今日のおすすめ

 たまには漫画でも薦めようかしら、ということで今をときめく中村光先生の荒川アンダーザブリッジがじわじわ面白い。

荒川アンダー ザ ブリッジ 1 (ヤングガンガンコミックス)

荒川アンダー ザ ブリッジ 1 (ヤングガンガンコミックス)

 『今をときめく』と書いたのは、別著「聖☆おにいさん」があちこちでべた褒めされてて、書店に1巻がなにかと平積みされてるので、早耳なネットピーポーはみんな知ってるかなーと思い。ちなみにこちらの2巻は明後日発売ね。楽しみ。
 さて閑話休題荒川アンダーザブリッジの方に話を戻す。
 とりあえず公式サイト
http://www.square-enix.co.jp/magazine/yg/introduction/arakawa/
 からあらすじをひっぱってきましょうか。

とっても不思議な人々が住む場所、荒川河川敷。そこで一つの恋物語が始まります。人に借りを作れない青年と自称金星人のホームレス少女。そしてそれを見守る本当におかしな住人たち。彼らの愉快で笑える日常を描いた、一味違う電波系ラブコメディー!!
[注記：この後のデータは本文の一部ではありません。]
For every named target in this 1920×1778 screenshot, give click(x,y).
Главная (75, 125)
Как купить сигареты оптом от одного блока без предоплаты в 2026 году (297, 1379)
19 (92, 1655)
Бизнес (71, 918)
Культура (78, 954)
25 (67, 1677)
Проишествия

 ・・・とりあえずどたばたしてそうなギャグ漫画なのはわかるけれど、で?って言われると、まあ、うん。まあね。魅力伝えづらい。
 公式サイトのキャラ達を見てると、とりあえずドタバタしそうな人たちが揃ってるナーってのは気付いてもらえると思います。言うなればパプワくんバリの濃そうなメンバー。実際パプワくんばりにドタバタもしてます。
 しかしそれ以上に有り余る魅力としてがっちり心捕まれるのが、名台詞の数々。たとえばね。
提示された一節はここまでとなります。